▸ Brief 1
Under "It's mainly relevant to the following:", which areas does the review excerpt list? Give every one.
▸ Brief 2
Copy out, word for word, the part of the review excerpt between "Regarding the evaluation" and "the final slate.", inclusive.

▸ Text under study
=====

Been skimming through theorem 3.1-3.4 which ensures near optimality of the proposed algorithm, nothing stands out yet.

实验设计与分析

See above

补充材料

n/a

与现有文献的关系

It's mainly relevant to the following:

AI for governance
AI for democracy
AI for policy making

遗漏的重要参考文献

n/a

其他优缺点

n/a

其他意见或建议

n/a

作者回复

2025-03-31

We thank the reviewer for their review.

Regarding the evaluation method: Using total user utility as the main metric in evaluation does not immediately come across as the best way to quantify democracy, but neither was I sure how to make it better –underrepresented groups are still going to be largely neglected in final result generation and their voices deserve to be heard.

We fully agree that giving minorities a voice is a fundamental aspect of democratic decision-making. This is precisely why our algorithm is explicitly designed with proportional representation in mind – if a group of agents constitutes x% of the electorate, it should be able to exert control over x% of the slate. For example, if the budget allows for 200 words and we have 100 agents, even a minority group of 5 agents will control 10 words, thereby ensuring that a brief summary of their perspective will be present in the final slate.

=====

▸ Available data
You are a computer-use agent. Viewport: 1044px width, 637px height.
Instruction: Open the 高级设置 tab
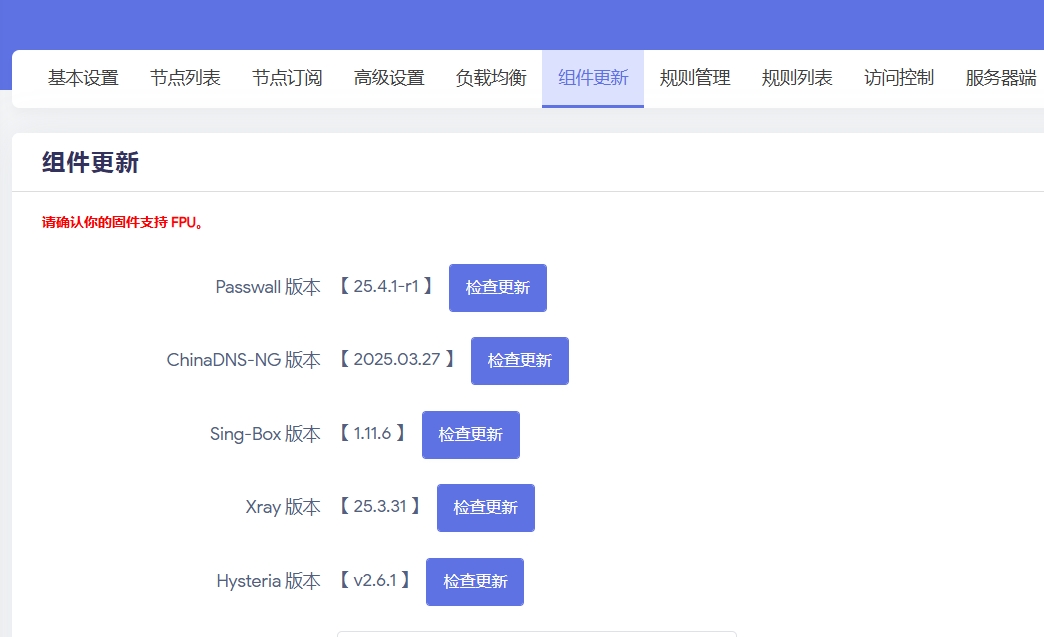[389, 78]
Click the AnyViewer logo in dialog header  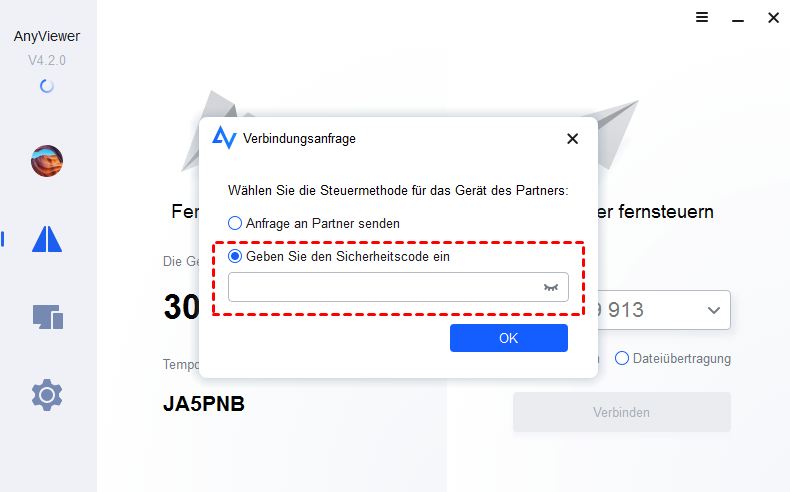(x=224, y=137)
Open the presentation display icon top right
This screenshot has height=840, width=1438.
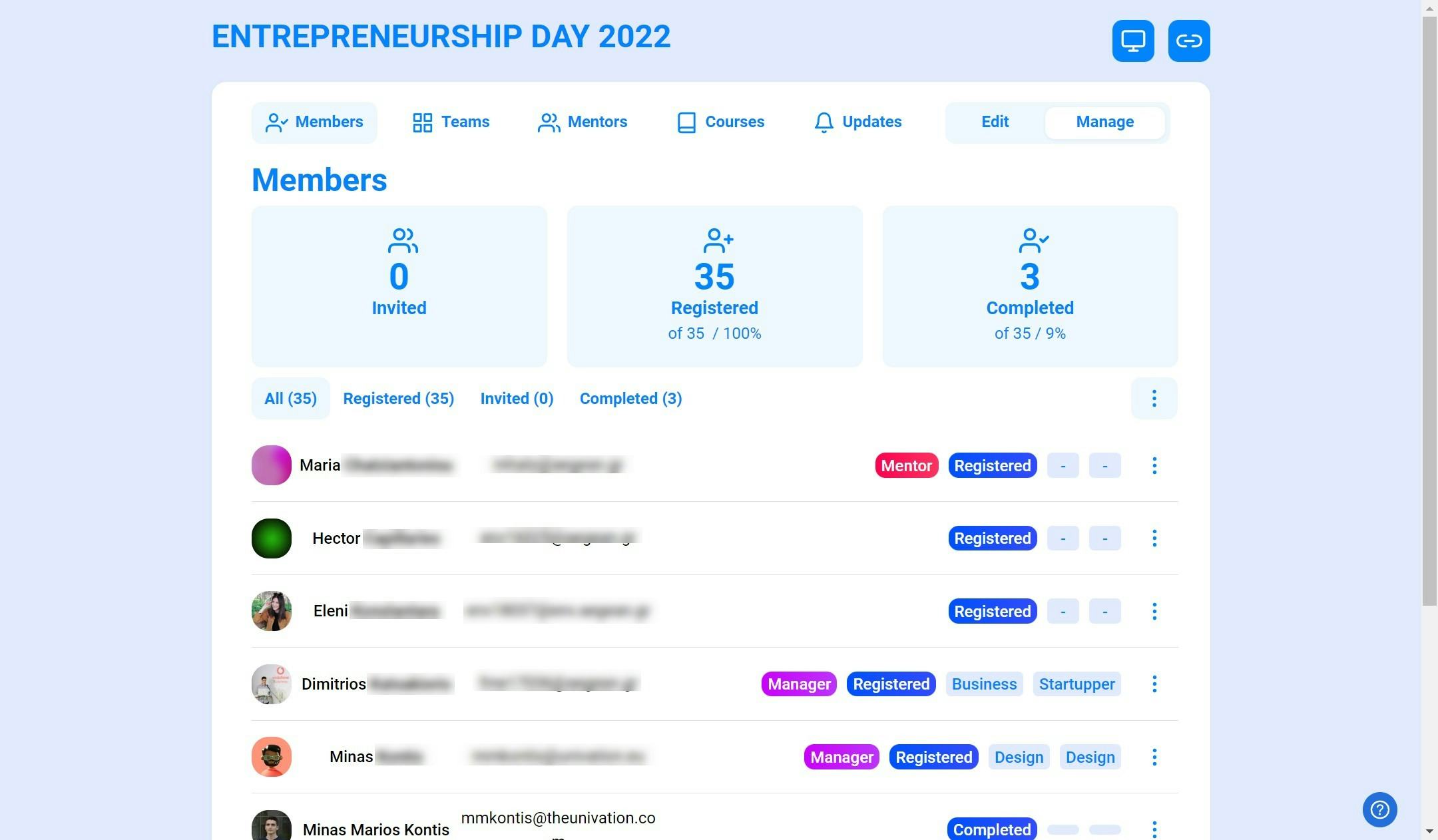click(x=1133, y=41)
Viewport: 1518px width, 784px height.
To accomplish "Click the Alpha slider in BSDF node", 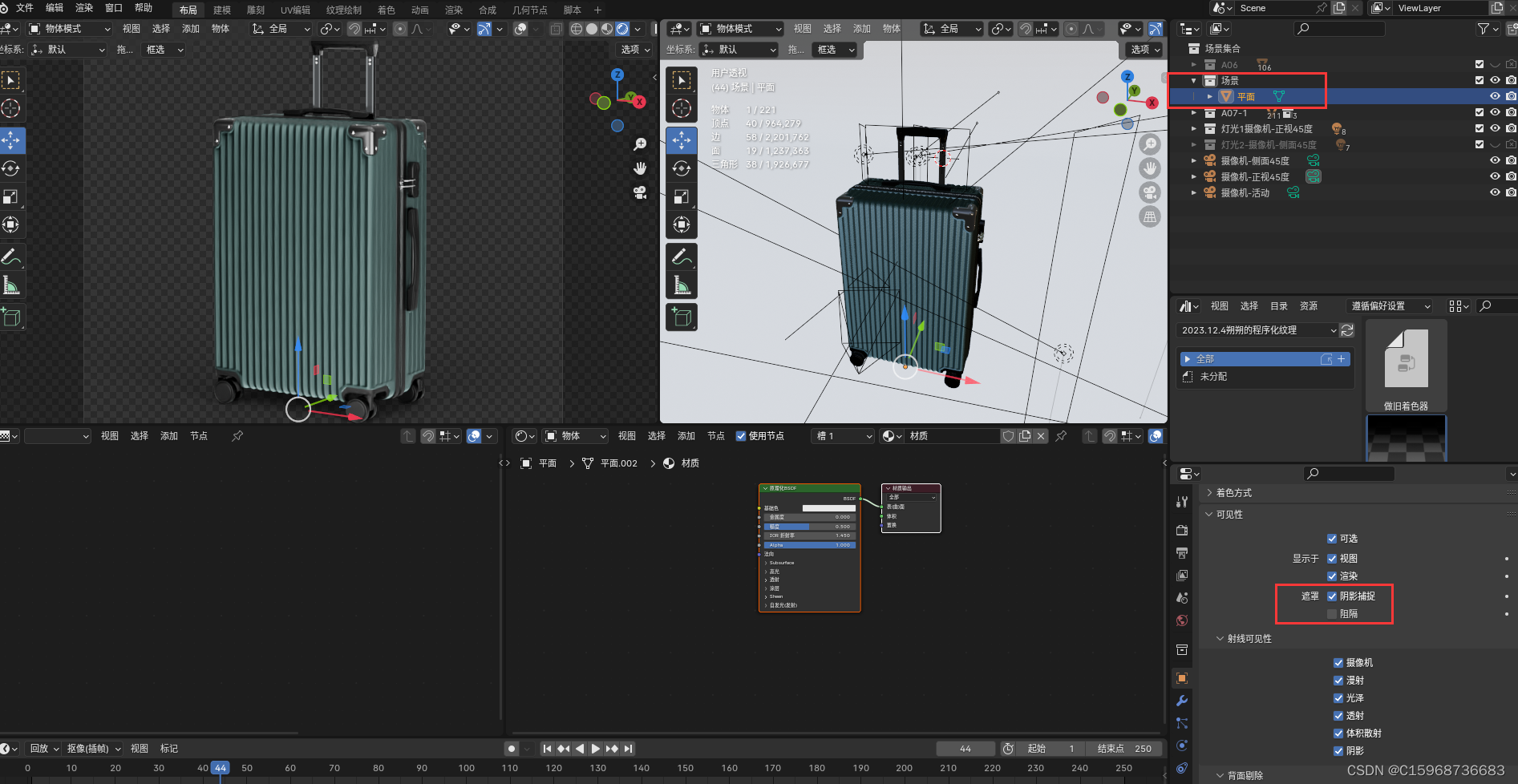I will [808, 545].
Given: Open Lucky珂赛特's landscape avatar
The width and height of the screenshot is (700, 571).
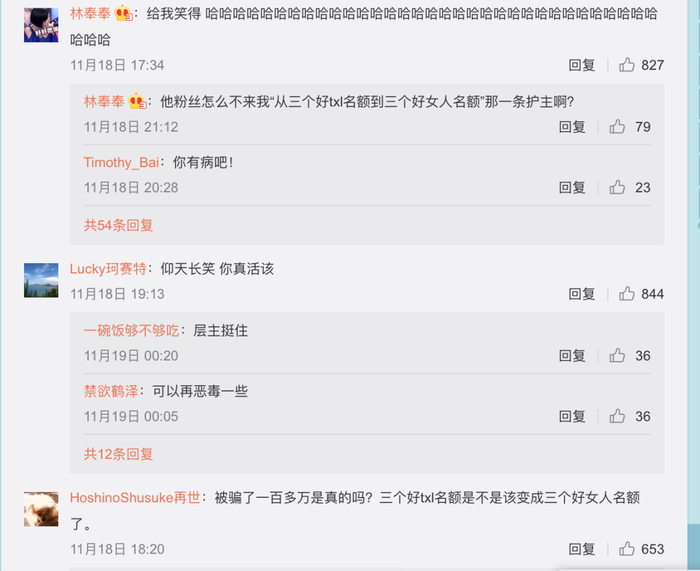Looking at the screenshot, I should 41,280.
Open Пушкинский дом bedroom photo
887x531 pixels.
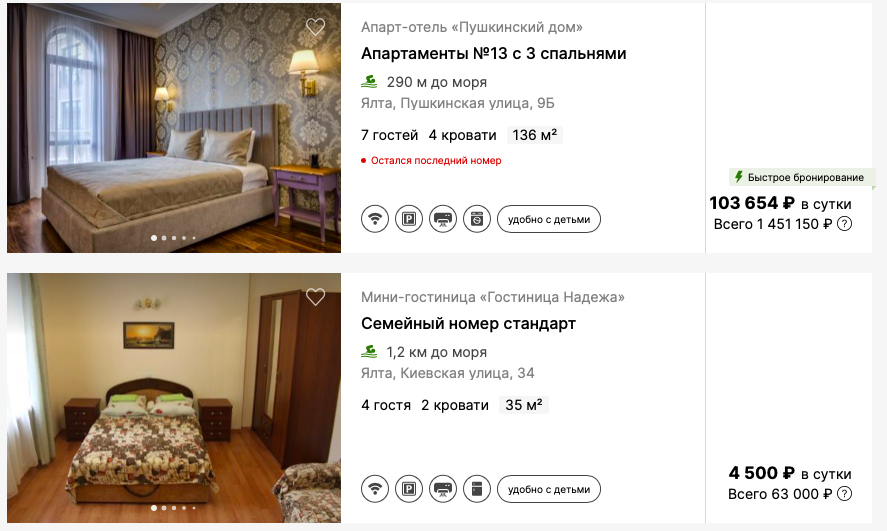pos(174,128)
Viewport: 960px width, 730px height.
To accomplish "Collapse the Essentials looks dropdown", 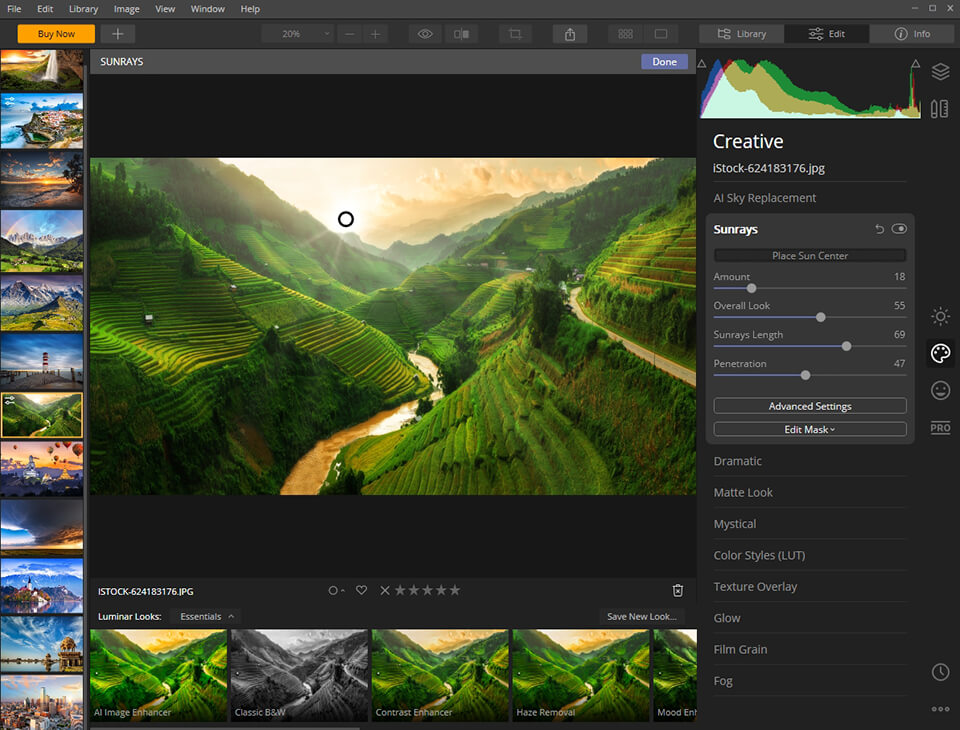I will 204,616.
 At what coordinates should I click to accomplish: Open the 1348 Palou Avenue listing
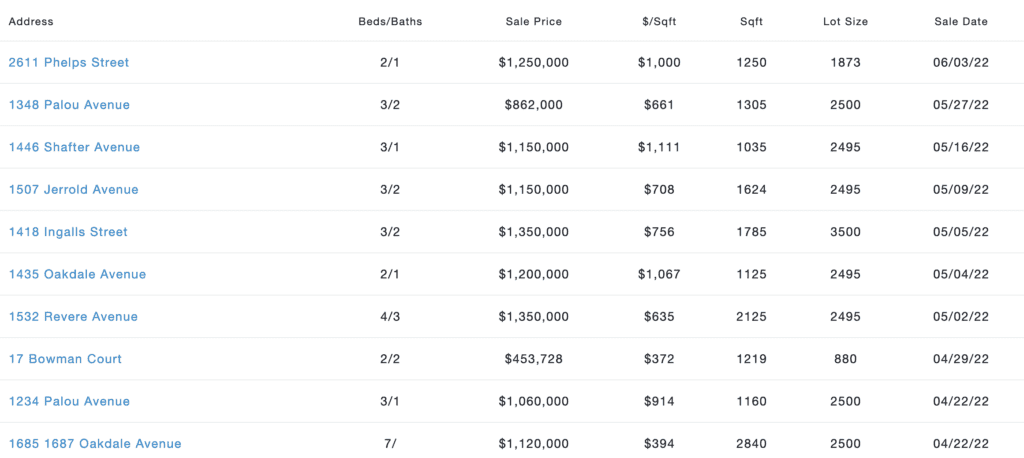69,105
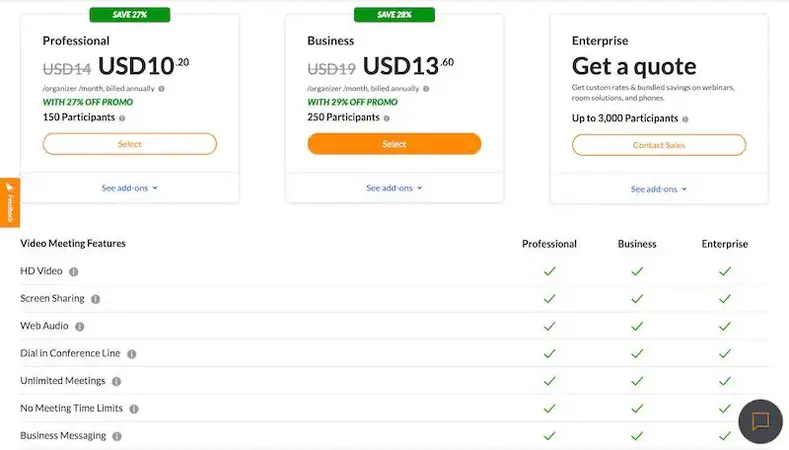Click the Contact Sales button

click(659, 145)
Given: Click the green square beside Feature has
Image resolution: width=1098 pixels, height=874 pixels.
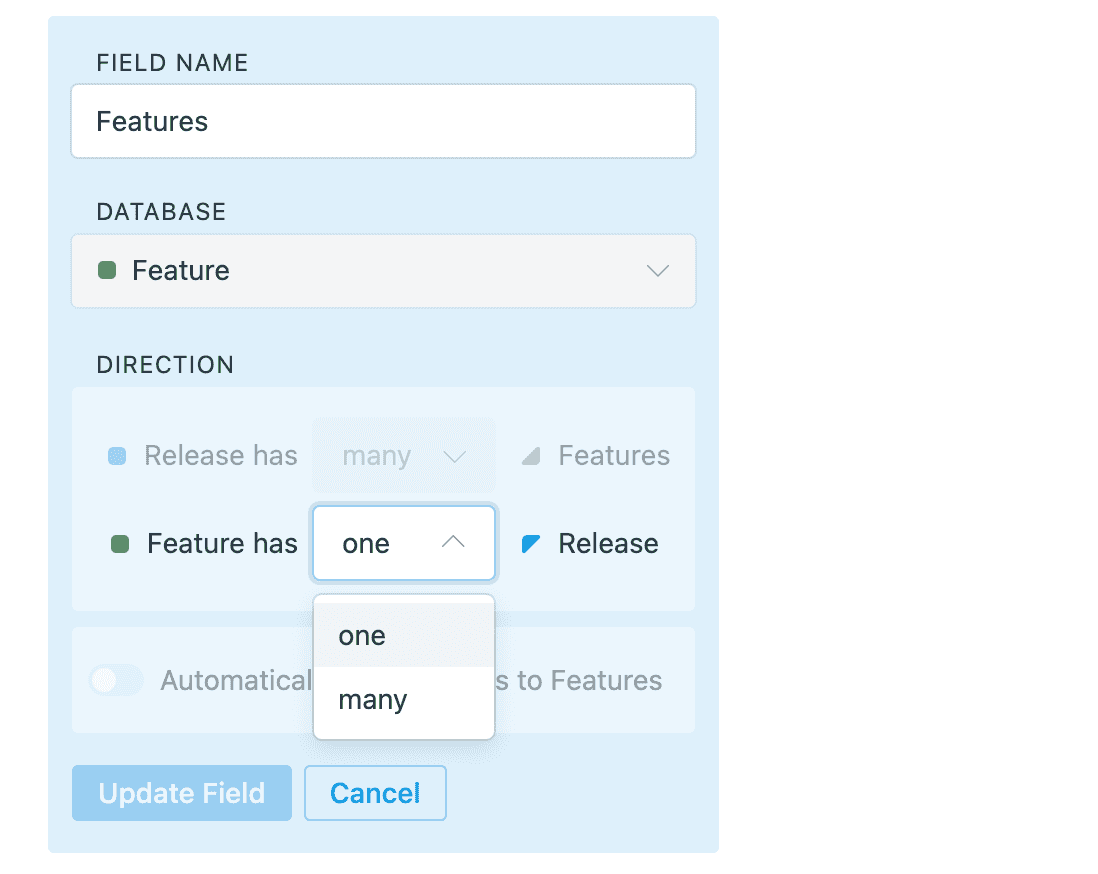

=====

▸ Exercise result 1
- AI for governance
- AI for democracy
- AI for policy making

▸ Exercise result 2
Regarding the evaluation method: Using total user utility as the main metric in evaluation does not immediately come across as the best way to quantify democracy, but neither was I sure how to make it better –underrepresented groups are still going to be largely neglected in final result generation and their voices deserve to be heard.

We fully agree that giving minorities a voice is a fundamental aspect of democratic decision-making. This is precisely why our algorithm is explicitly designed with proportional representation in mind – if a group of agents constitutes x% of the electorate, it should be able to exert control over x% of the slate. For example, if the budget allows for 200 words and we have 100 agents, even a minority group of 5 agents will control 10 words, thereby ensuring that a brief summary of their perspective will be present in the final slate.